** Opening EXTRACTED DATA block **

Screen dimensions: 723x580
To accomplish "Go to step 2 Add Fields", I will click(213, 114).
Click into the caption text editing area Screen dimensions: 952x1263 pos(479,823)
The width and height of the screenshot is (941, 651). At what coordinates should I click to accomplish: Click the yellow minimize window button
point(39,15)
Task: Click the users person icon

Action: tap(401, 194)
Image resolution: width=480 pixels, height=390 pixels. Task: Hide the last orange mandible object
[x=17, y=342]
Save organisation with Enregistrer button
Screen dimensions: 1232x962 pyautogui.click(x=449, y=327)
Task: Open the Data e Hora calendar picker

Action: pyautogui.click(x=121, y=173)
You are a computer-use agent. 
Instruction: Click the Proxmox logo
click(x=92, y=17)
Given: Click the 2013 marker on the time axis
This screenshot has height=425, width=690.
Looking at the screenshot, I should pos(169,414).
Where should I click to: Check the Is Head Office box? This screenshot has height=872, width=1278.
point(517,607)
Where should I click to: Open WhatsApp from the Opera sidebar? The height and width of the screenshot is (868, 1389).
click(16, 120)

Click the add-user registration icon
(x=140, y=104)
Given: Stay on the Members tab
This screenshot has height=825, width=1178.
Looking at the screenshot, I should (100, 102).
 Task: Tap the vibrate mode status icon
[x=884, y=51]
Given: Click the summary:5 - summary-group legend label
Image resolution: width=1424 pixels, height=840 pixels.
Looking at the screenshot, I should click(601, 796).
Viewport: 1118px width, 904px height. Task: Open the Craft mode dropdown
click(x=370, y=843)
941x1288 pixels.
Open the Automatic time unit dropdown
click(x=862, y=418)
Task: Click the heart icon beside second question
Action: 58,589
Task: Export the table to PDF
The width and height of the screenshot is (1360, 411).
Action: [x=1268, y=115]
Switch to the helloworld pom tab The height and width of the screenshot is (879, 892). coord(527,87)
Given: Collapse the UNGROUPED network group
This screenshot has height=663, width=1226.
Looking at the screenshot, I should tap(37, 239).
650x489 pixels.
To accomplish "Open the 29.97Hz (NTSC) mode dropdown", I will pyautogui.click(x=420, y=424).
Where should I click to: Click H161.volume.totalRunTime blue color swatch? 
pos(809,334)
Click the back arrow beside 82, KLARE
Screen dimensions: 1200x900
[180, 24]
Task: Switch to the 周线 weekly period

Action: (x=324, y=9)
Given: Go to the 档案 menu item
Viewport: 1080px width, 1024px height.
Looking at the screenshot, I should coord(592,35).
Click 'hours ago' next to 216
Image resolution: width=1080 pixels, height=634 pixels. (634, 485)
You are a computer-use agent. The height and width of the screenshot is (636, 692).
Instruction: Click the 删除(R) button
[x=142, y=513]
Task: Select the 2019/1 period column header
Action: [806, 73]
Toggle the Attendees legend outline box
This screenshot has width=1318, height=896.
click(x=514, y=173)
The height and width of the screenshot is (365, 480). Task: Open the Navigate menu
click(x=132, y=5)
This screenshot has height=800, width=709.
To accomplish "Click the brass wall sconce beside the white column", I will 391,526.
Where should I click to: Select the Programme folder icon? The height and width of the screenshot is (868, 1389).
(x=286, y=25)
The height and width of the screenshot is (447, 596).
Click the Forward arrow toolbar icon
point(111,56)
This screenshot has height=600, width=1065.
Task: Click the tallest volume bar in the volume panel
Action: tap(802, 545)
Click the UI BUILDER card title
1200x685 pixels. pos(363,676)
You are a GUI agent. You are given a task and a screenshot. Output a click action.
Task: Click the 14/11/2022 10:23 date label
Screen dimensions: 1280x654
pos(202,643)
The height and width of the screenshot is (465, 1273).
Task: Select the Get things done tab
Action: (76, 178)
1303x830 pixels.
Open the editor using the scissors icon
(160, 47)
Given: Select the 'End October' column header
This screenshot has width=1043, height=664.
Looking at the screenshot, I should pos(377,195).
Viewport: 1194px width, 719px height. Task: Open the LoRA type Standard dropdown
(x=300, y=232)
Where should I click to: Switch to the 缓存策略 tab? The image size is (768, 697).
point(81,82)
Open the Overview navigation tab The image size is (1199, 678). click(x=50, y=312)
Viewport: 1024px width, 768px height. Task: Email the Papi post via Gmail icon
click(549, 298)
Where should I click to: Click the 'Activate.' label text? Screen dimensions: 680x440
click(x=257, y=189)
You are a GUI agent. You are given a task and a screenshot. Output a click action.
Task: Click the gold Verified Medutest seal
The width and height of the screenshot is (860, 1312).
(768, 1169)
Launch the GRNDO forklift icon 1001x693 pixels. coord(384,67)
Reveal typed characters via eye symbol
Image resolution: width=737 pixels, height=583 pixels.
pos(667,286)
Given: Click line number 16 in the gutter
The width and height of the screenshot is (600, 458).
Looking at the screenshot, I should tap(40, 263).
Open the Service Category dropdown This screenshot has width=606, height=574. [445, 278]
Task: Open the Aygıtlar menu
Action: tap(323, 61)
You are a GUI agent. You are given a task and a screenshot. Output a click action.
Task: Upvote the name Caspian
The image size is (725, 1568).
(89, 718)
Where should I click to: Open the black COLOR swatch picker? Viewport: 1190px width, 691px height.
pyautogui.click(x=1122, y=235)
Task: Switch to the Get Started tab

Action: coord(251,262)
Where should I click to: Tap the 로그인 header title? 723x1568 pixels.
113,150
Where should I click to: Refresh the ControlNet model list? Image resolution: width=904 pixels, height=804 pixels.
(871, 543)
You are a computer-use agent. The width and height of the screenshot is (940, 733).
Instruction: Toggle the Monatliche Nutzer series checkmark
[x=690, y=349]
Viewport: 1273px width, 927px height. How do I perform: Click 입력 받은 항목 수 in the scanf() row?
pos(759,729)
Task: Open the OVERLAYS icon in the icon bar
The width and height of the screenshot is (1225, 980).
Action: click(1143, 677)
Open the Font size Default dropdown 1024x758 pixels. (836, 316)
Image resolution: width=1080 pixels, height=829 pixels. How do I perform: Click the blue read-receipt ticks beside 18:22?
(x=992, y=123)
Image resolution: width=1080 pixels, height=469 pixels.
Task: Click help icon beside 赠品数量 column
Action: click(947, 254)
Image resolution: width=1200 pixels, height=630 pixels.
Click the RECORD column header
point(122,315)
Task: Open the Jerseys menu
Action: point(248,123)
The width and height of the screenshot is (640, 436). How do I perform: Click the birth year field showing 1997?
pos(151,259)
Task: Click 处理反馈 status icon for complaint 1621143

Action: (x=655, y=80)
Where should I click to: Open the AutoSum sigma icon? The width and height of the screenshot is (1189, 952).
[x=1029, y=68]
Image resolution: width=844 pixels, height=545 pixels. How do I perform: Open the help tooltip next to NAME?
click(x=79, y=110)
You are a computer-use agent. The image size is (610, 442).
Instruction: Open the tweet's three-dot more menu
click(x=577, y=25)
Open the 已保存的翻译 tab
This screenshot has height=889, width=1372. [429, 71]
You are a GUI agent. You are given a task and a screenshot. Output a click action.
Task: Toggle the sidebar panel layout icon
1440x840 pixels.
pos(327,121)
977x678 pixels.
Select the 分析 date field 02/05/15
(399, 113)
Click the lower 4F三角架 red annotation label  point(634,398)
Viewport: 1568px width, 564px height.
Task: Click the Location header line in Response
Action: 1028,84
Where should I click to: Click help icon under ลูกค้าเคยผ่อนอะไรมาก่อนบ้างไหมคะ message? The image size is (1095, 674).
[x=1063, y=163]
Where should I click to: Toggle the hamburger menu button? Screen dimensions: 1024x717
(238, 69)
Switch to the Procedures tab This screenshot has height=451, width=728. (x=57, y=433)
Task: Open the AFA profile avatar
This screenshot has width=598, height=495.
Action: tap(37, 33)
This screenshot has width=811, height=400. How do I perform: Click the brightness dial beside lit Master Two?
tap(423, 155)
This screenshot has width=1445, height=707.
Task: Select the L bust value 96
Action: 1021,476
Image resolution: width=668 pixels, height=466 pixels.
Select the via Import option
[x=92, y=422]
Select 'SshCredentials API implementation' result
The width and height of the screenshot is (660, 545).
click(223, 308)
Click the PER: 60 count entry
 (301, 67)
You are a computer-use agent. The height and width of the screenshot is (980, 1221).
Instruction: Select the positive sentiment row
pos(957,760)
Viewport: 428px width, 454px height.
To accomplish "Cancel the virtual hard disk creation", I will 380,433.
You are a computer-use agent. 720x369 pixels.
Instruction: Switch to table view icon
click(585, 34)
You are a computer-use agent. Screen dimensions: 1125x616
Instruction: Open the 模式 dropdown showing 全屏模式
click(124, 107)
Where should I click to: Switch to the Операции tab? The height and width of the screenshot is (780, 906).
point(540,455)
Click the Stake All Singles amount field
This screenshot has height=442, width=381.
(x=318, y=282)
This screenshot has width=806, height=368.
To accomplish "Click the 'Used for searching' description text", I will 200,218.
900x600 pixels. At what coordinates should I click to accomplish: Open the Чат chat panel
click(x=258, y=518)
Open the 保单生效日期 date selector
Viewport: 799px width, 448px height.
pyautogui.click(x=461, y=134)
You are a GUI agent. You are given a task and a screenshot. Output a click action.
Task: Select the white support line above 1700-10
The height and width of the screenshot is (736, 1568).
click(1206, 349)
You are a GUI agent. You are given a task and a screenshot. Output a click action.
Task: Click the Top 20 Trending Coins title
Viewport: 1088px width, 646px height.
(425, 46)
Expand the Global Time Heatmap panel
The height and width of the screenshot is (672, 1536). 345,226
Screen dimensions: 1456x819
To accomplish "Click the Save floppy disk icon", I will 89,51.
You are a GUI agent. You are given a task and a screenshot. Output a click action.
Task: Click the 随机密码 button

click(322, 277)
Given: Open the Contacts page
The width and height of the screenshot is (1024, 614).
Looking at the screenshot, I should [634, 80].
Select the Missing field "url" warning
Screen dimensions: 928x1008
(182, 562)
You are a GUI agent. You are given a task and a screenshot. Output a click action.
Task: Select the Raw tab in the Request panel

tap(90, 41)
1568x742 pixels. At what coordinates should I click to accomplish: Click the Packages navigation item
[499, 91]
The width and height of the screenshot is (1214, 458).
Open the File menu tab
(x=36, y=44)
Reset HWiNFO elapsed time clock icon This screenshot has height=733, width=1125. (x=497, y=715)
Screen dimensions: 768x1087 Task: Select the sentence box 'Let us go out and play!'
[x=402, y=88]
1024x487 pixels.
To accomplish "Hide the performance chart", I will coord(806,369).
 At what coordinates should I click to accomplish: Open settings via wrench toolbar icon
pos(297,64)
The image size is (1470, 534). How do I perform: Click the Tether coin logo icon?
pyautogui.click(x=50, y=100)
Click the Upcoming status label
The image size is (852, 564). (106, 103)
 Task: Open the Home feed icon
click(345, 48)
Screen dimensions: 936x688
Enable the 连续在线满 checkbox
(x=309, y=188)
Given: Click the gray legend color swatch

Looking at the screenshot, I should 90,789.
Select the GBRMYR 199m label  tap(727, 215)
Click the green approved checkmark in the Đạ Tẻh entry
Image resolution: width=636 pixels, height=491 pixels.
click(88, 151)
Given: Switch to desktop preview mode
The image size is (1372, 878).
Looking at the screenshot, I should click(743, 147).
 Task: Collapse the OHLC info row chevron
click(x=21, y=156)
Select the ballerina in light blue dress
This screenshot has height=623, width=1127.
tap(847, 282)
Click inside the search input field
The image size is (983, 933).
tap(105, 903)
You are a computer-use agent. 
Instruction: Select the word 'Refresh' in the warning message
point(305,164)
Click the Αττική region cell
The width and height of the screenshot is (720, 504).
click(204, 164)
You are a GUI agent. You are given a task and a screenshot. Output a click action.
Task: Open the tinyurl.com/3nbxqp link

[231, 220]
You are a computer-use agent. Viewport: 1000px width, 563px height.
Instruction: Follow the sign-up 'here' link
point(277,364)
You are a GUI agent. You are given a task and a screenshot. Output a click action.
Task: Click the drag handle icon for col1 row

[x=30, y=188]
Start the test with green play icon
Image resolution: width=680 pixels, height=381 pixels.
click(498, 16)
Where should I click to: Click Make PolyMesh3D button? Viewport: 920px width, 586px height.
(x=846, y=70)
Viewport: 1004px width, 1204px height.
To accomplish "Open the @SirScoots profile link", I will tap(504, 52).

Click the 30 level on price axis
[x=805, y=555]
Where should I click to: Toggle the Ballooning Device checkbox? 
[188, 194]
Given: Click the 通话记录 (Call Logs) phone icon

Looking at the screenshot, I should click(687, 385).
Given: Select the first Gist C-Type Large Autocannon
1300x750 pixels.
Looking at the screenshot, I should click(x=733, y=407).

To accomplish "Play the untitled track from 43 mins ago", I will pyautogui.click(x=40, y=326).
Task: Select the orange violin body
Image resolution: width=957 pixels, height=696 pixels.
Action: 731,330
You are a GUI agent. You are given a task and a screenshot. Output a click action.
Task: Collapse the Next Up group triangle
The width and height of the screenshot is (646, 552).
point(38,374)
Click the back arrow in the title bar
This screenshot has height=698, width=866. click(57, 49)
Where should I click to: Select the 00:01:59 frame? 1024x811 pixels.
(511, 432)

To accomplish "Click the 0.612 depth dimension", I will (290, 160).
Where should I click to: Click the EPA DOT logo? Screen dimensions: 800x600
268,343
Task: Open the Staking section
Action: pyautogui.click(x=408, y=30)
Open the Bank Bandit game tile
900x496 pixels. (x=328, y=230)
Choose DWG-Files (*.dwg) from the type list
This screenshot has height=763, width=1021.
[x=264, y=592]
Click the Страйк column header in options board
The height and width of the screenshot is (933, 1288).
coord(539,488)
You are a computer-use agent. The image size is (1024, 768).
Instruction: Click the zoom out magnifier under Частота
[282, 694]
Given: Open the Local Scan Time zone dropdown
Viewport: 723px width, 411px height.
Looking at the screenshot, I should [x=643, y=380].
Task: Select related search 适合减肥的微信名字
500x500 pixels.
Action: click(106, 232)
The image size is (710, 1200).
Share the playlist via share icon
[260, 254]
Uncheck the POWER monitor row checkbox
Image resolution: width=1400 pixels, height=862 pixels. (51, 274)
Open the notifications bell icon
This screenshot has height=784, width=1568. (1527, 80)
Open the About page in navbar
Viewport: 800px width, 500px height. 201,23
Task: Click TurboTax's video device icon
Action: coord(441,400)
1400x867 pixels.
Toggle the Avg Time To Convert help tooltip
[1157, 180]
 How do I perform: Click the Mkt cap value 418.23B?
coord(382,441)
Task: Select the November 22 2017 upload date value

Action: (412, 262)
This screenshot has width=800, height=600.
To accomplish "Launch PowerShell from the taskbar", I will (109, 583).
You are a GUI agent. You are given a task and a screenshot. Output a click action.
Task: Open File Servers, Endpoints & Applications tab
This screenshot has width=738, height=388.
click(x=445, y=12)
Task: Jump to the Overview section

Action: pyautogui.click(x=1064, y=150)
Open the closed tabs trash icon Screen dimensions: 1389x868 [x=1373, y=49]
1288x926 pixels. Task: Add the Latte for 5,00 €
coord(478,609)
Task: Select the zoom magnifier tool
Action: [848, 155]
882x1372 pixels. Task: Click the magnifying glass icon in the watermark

** Closing EXTRACTED DATA block **

For each line above that contains the word "disk", make a copy.

* **OUTPUT FOR THIS TASK**
To accomplish "Cancel the virtual hard disk creation", I will 380,433.
To accomplish "Click the Save floppy disk icon", I will 89,51.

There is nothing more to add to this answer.